William F. Carpenter

Thank you, Christy. I hereby direct the results of the voting to be incorporated into the minutes of this meeting. As there are no other official items of business on the agenda for today, I declare the business portion of this meeting concluded. We are now adjourned.

I want to thank you all for your attendance at today's meeting. I also want to say that leading up to this meeting, we had the opportunity to speak with many of our stockholders. We always welcome the input and appreciate that our stockholders support our management team's long-term focus. We will continue to work very hard to deliver a positive return on investment for our stockholders. Our board and management team are committed to executing on our strategy to drive long-term value for our stockholders.
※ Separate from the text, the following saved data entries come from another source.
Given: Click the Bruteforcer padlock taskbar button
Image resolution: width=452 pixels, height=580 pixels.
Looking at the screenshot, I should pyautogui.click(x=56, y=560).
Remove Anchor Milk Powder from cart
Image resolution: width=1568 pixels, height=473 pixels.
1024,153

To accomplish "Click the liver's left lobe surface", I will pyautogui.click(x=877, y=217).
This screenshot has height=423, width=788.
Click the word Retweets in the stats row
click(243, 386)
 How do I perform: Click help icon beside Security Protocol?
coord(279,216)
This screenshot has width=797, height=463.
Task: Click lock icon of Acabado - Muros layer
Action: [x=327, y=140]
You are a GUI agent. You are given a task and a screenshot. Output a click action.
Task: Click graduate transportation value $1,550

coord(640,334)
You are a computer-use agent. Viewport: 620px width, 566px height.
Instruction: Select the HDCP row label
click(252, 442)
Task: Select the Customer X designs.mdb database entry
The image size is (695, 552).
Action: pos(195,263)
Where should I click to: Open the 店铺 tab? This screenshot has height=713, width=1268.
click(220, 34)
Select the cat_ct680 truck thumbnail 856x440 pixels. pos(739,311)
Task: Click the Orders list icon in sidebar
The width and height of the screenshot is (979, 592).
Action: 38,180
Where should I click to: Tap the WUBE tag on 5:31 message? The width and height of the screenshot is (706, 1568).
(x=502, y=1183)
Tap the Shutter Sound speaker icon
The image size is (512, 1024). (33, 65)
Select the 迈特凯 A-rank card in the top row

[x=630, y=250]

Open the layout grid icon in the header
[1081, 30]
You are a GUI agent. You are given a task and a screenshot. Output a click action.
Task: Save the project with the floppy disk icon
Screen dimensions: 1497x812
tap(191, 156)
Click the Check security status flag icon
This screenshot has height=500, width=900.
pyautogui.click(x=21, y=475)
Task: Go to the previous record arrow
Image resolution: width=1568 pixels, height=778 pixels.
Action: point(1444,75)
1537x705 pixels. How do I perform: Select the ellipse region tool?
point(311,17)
The company's compensation committee deliberates carefully at each of its regularly scheduled meetings regarding the compensation structure that will incentive our management team to enhance the best long-term interest of the company and its stockholders. Having said this, we are taking today's advisory vote on executive compensation very seriously and appreciate the feedback from our stockholders with regard to this important policy. Over the course of this year, we will, as we always have, evaluate our compensation methodology and practices and make any appropriate changes that we determine are in the best interest of our company and stockholders. Our board will continue to work hard to ensure that executive compensation best aligns with the interest of our stockholders, remains competitive against our peer group and industry standards and successfully links to the company's long-term performance.

Thank you again for your interest in LifePoint Hospitals and for attending this Annual Stockholders' Meeting. At this time, we are happy to address any questions about the company or its business that any of our stockholders who are with us here today may have. Are there any questions from our stockholders?

Question-and-Answer Session

William F. Carpenter

There being no indication of further questions, I would like to thank each of you for attending the meeting today. We sincerely appreciate your interest in LifePoint Hospitals and our commitment to making communities healthier. Meeting is adjourned.